Record excerpts:
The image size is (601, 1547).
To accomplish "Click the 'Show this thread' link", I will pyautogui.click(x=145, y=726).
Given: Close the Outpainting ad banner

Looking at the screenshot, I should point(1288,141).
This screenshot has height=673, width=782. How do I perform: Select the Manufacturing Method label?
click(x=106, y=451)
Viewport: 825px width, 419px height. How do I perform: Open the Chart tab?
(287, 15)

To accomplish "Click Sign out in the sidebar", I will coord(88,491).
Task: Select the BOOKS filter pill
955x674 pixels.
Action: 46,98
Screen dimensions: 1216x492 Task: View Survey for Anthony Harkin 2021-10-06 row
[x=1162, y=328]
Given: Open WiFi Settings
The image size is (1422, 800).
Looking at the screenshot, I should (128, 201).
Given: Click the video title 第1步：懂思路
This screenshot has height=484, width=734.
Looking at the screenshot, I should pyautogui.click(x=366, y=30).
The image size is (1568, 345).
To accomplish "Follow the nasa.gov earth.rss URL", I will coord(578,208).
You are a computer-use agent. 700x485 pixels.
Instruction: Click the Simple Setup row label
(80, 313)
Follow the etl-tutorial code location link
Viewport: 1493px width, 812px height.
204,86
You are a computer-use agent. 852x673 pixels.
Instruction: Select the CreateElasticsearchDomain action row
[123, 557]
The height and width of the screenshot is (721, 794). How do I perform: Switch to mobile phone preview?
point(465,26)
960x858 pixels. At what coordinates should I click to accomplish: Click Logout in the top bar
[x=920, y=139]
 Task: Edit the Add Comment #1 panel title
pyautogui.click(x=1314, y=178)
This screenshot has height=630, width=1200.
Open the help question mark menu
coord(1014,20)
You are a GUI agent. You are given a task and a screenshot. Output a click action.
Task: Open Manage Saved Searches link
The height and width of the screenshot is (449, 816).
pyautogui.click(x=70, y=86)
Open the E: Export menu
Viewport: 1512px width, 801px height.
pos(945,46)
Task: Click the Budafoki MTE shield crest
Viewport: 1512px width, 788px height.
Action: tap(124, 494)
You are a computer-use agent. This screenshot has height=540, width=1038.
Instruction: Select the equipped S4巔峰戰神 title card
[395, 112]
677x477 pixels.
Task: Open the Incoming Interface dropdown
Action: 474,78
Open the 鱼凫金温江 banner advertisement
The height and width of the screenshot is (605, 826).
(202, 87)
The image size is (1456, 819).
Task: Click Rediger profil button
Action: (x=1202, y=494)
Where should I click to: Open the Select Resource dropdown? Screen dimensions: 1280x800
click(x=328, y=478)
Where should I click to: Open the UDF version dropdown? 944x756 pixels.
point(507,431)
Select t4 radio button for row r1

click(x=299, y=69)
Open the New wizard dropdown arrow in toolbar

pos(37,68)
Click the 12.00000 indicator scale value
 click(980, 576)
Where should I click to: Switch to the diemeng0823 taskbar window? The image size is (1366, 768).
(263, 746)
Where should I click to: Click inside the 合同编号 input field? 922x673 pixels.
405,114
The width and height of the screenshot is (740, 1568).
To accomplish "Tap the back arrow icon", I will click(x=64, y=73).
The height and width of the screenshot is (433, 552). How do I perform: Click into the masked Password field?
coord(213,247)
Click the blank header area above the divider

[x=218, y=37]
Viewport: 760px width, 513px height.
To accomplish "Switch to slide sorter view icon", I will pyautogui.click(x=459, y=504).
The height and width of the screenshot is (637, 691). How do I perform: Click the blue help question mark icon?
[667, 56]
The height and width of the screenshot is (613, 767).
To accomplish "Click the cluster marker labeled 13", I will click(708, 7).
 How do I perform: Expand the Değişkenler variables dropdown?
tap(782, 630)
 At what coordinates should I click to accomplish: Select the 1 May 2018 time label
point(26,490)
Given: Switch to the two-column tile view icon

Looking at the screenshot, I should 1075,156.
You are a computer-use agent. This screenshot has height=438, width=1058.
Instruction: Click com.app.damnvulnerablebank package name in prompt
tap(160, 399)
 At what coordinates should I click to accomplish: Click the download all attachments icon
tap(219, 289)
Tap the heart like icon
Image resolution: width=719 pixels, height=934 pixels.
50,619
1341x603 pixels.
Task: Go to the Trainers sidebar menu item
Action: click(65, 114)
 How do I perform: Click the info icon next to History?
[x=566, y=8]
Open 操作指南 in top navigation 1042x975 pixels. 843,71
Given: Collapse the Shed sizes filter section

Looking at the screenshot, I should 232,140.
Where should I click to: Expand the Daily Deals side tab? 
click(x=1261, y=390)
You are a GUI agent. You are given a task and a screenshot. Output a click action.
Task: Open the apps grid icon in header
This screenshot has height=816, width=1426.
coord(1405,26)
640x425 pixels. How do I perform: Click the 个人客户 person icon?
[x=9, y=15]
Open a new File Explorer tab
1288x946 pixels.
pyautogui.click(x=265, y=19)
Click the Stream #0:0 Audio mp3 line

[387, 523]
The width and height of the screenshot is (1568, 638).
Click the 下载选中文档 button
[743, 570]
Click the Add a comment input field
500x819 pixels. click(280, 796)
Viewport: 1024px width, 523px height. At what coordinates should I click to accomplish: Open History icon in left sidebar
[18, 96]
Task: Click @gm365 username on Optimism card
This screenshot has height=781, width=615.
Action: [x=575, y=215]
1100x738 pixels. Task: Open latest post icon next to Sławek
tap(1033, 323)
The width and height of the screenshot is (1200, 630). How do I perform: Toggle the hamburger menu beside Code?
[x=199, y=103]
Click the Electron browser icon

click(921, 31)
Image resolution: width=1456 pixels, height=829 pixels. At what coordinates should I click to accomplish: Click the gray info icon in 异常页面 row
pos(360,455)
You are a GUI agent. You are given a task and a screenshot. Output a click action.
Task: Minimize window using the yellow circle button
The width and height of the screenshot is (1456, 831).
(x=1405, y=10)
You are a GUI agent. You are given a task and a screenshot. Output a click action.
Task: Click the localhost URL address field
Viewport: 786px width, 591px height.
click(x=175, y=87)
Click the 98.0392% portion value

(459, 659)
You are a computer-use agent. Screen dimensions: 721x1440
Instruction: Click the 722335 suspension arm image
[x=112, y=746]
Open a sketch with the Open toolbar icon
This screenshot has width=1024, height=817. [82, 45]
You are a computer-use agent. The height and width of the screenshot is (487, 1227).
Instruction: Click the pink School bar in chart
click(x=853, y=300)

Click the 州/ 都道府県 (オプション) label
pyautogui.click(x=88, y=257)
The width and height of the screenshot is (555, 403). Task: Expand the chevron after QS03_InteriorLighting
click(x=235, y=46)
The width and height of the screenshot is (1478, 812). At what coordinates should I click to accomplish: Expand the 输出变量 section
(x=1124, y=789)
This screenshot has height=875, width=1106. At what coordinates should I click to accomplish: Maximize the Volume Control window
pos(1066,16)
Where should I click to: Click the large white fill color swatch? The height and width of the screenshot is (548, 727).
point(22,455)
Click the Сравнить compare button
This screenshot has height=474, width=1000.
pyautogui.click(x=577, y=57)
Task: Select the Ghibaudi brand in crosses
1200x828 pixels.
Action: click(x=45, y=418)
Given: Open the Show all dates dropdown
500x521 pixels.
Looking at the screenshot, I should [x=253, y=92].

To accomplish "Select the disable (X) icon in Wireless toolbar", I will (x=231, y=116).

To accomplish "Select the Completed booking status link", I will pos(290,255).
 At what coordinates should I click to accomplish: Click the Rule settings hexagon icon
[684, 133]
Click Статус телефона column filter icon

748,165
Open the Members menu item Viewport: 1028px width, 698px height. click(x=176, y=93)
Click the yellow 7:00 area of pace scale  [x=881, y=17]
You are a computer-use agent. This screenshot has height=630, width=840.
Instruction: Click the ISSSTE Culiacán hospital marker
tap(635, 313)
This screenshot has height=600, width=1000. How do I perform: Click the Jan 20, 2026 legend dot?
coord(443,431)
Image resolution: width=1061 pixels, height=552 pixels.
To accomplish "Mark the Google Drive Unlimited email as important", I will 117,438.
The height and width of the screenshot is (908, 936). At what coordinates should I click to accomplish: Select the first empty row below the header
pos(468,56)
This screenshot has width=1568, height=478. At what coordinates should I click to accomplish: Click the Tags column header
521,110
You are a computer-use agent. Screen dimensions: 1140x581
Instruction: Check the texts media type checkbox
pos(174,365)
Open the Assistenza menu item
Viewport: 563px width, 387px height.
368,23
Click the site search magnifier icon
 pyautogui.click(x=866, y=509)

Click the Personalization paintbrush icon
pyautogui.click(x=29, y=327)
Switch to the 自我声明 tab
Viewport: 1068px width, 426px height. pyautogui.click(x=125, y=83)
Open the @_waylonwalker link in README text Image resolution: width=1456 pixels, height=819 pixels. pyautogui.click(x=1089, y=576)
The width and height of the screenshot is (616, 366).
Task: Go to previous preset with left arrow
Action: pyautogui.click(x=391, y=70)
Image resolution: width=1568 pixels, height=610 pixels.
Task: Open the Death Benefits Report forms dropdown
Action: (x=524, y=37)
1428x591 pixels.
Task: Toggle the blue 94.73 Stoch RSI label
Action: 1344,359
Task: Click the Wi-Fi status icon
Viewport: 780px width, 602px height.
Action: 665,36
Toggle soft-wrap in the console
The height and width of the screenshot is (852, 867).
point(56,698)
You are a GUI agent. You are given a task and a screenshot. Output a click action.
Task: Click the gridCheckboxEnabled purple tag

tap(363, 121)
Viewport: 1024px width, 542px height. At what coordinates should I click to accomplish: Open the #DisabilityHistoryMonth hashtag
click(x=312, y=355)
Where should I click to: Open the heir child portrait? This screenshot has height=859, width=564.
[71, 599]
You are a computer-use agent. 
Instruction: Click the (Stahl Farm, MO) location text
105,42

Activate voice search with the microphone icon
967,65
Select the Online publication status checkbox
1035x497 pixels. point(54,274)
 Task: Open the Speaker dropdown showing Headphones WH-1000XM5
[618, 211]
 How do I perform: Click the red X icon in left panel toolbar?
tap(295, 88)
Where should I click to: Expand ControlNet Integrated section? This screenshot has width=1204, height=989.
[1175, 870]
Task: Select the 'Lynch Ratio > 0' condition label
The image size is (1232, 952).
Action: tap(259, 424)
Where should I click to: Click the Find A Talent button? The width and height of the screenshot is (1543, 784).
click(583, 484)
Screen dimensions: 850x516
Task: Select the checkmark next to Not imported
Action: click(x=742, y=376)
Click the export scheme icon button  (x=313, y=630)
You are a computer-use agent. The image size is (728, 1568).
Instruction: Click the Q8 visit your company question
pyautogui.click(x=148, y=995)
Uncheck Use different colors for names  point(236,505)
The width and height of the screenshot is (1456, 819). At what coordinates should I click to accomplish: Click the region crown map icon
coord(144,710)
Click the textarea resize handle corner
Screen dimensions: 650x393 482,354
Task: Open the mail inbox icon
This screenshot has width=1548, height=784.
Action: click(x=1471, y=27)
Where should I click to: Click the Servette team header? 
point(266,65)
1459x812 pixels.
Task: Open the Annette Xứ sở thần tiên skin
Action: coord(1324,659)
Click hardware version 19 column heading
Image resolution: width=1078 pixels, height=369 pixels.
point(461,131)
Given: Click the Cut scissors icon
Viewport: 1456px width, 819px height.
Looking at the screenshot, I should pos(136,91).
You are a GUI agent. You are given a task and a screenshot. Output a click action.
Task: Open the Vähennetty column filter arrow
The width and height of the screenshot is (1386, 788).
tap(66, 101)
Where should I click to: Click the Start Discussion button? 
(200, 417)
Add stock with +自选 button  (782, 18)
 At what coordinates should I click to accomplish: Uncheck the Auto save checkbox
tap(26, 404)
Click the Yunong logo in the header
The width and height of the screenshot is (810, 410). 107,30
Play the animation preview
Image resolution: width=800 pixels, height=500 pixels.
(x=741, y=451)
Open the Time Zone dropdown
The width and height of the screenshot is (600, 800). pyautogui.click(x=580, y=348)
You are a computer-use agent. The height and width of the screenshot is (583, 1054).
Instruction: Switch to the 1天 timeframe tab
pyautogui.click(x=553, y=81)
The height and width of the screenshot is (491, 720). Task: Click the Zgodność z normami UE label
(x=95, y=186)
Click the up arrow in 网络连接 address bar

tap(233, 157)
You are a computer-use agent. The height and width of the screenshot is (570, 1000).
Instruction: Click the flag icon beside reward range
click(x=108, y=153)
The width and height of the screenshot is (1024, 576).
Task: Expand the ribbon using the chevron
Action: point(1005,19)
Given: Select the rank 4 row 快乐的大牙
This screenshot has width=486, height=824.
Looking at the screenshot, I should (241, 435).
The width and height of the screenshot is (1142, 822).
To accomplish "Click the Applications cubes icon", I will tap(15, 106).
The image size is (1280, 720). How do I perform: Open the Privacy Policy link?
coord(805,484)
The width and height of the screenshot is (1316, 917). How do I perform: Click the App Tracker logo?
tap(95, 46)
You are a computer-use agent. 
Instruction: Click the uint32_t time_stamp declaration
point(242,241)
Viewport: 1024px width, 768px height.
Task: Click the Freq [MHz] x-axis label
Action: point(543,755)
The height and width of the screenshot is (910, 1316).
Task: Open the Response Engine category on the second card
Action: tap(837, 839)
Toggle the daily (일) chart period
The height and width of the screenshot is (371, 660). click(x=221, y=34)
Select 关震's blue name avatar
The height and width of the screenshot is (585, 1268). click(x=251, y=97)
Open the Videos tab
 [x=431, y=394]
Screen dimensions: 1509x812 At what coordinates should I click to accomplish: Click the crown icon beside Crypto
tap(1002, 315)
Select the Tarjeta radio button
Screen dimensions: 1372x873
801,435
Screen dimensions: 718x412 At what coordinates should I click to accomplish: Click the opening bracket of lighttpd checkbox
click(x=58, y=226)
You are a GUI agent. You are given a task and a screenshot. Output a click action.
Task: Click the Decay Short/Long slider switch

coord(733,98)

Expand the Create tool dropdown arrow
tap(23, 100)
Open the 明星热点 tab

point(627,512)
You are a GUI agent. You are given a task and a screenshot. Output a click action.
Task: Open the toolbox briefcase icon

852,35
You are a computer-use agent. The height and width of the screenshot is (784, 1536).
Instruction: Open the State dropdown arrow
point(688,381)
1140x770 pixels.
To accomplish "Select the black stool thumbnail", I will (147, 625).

Description of the task:
The line containing "is (784, 1536)." and every line after it, through the end of the records, should be repeated exactly and alone.

Exercise result:
You are a computer-use agent. The height and width of the screenshot is (784, 1536).
Instruction: Open the State dropdown arrow
point(688,381)
1140x770 pixels.
To accomplish "Select the black stool thumbnail", I will (147, 625).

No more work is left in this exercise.